Exercise aim
From the entries below, count the lines holding the word "JesusComic" and give nothing but the number.

Data extract
-*-

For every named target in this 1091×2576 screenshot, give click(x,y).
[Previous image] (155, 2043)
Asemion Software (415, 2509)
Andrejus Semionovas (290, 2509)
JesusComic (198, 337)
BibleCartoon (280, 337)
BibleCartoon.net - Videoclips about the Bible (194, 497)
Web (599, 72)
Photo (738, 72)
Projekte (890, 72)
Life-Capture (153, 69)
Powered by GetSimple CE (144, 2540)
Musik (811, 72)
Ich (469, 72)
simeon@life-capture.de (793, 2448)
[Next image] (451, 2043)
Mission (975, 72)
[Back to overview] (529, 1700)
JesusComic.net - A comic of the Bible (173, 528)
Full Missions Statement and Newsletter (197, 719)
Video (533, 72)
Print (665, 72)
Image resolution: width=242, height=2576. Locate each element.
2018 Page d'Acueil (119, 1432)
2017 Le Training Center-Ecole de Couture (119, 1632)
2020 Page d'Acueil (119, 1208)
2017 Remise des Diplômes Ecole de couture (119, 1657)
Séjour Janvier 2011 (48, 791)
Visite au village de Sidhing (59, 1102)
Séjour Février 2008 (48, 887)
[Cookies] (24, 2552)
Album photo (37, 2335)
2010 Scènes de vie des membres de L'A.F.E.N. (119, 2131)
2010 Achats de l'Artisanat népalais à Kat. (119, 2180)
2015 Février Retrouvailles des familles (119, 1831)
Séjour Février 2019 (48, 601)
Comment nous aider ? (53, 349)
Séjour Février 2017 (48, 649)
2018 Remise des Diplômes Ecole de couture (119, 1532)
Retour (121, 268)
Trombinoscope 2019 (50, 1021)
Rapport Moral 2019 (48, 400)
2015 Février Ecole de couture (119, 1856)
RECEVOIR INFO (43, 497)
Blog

-*-

Exercise result
2